| Directions for this task |
Can you transcribe the passage about the Westfield Shopping Centre word for word, beginning at "Shopping sometimes involves" and ending after "audience of 3,000."?

| Source extract |

______

And then, there’s the Westfield Shopping Centre. No, this probably doesn’t resemble your hometown mall. Opened in 2008, Westfield is among the largest in Europe. Some 250 stores share more than 1.6 million square feet of retail space—the size of 30 football fields. Westfield is easily accessible; just take the Central line to Shepherds Bush, where the center is right outside the Underground station. If you’d like to drive, they do have valet parking.
One quarter of the mall is known as The Village, replete with stores including Prada, De Beers, Dior, Tiffany, Gucci, Versace and the like. Take your piggy bank. Better still, take your bank.
Shopping sometimes involves picking up more mundane necessities certainly, and Westfield does include a huge range of more serviceable shops like Marks & Spencer, Boots and Debenhams, home-wares, furnishings, toys, electronics and virtually everything imaginable. On the third floor, a 14-screen cinema can play to an audience of 3,000.

______

| Given entries |
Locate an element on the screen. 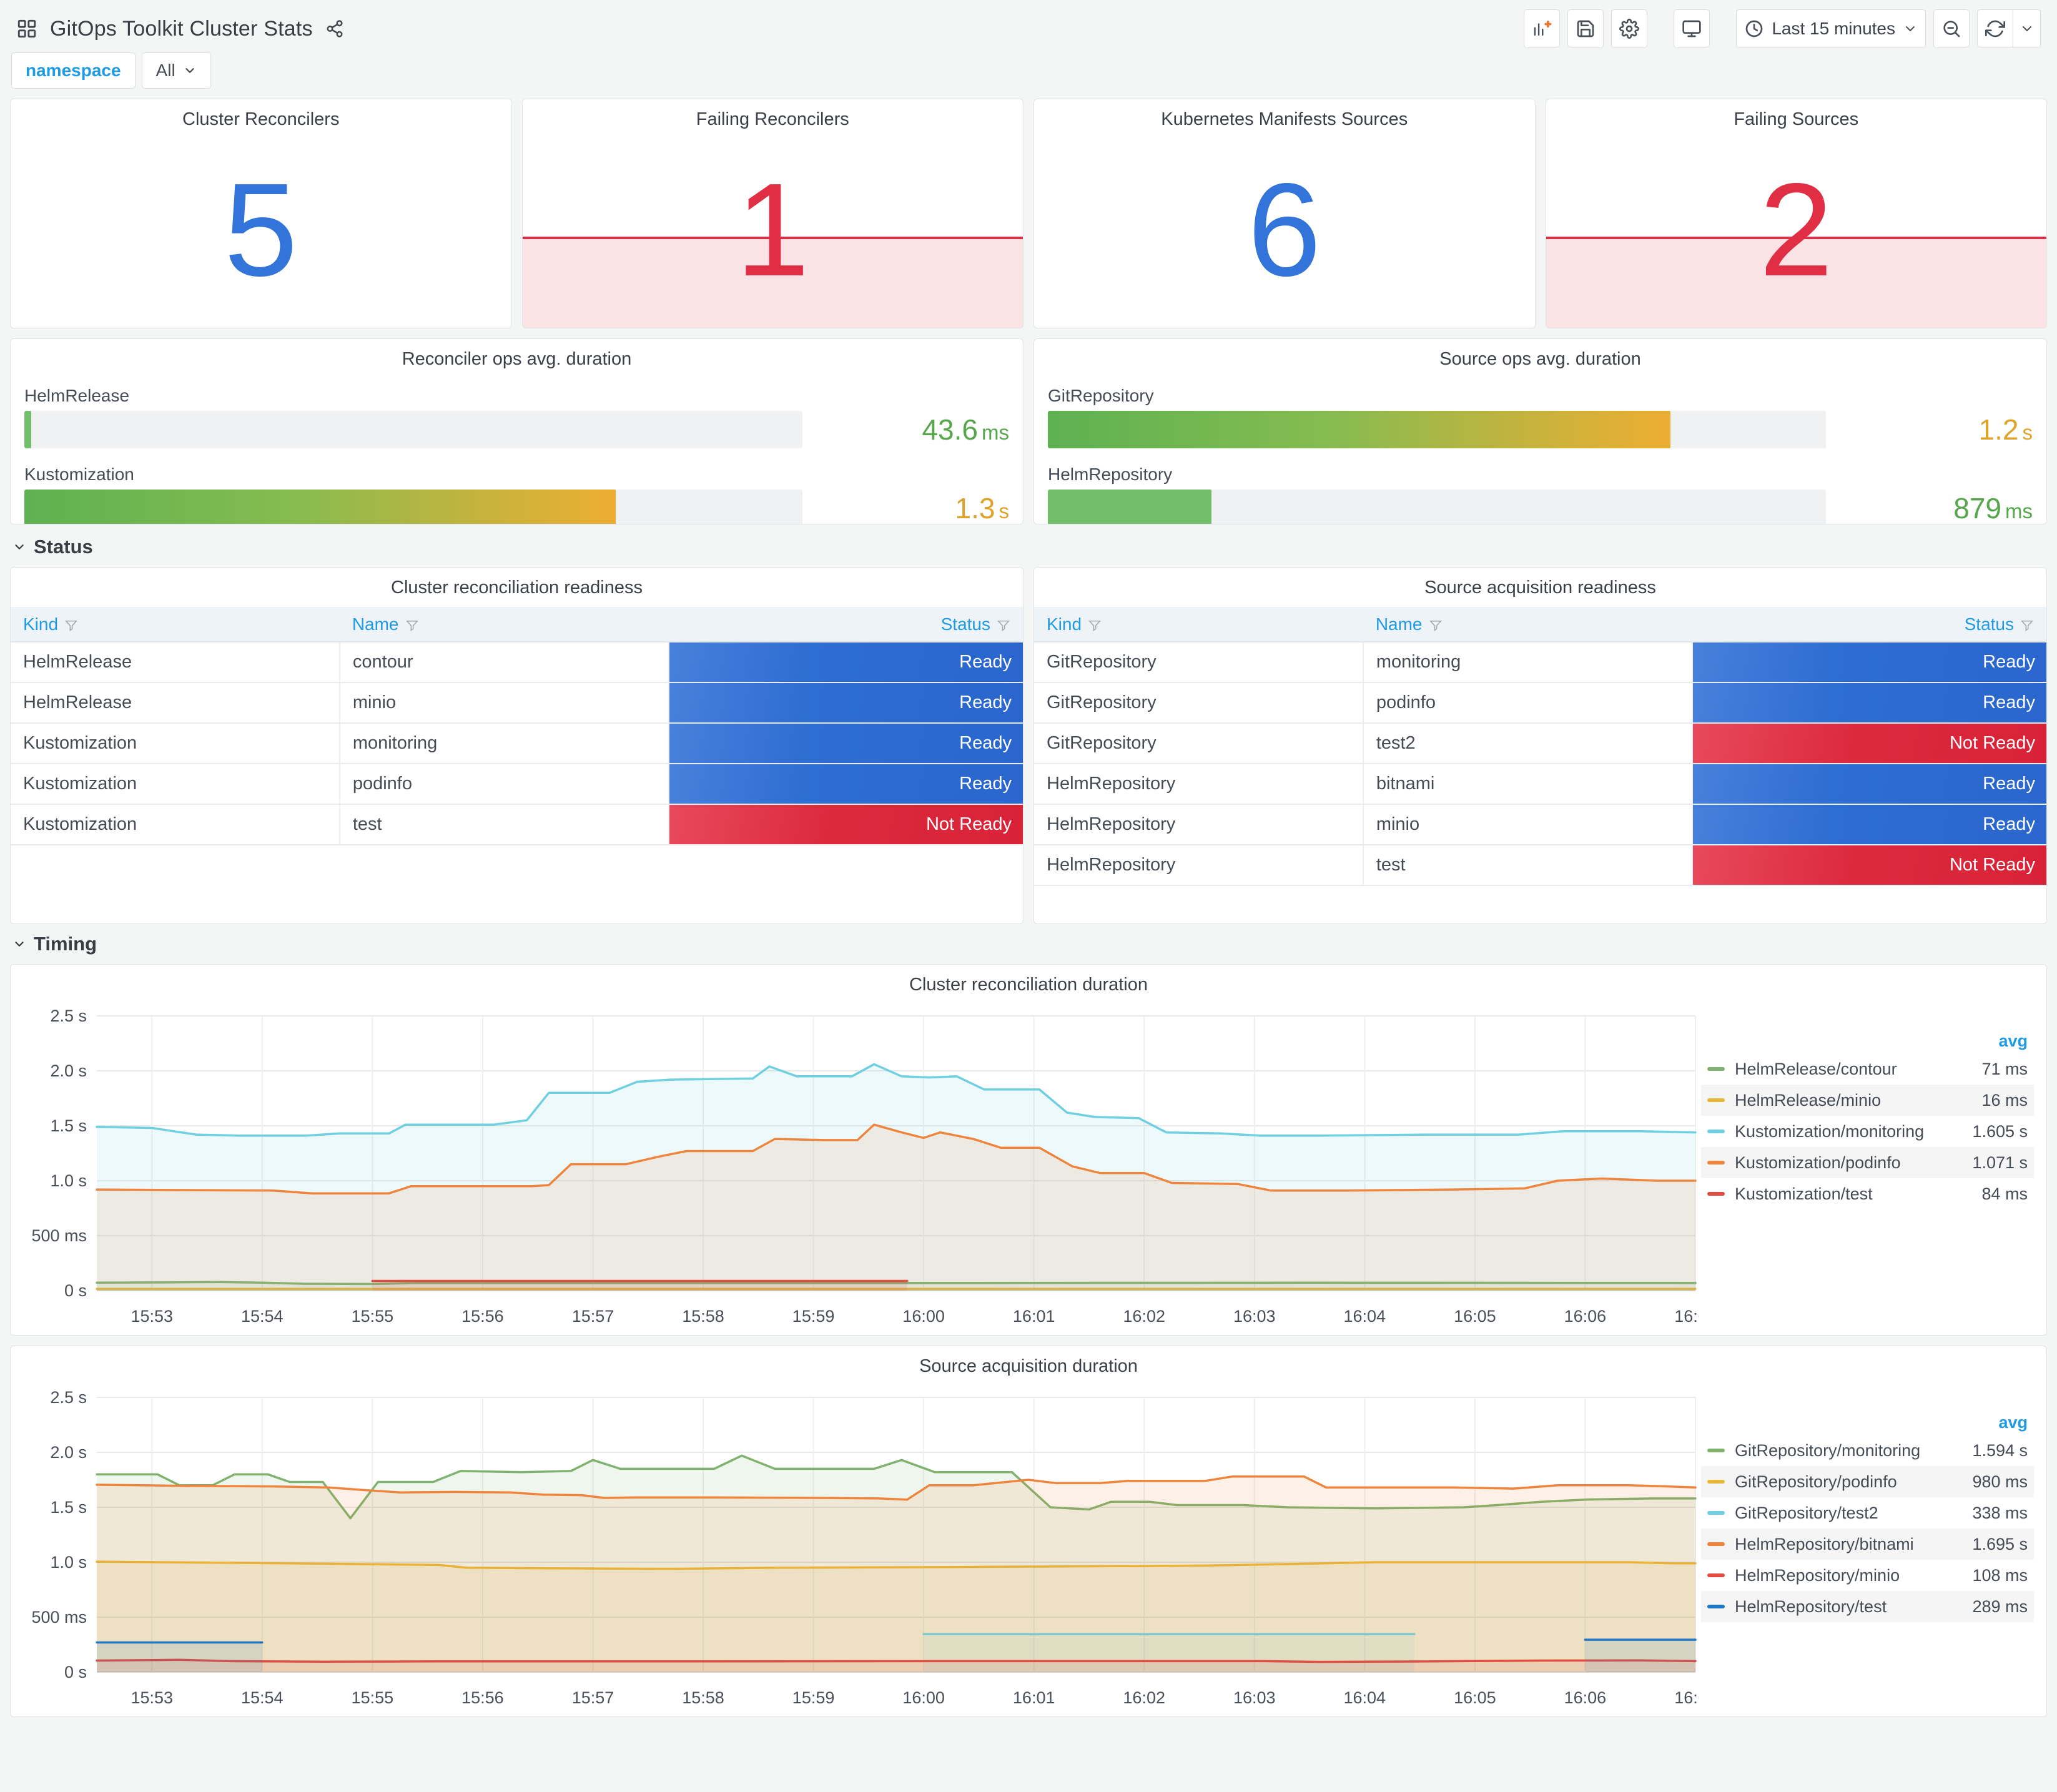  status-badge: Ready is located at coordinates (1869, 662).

______

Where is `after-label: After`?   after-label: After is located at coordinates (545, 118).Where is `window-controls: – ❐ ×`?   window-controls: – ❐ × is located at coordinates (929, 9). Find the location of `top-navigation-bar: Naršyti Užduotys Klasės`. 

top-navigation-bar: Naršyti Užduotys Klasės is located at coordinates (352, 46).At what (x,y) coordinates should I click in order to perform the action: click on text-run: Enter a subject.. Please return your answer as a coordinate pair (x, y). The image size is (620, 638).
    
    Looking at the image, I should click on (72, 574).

______

| Exercise result |
Shopping sometimes involves picking up more mundane necessities certainly, and Westfield does include a huge range of more serviceable shops like Marks & Spencer, Boots and Debenhams, home-wares, furnishings, toys, electronics and virtually everything imaginable. On the third floor, a 14-screen cinema can play to an audience of 3,000.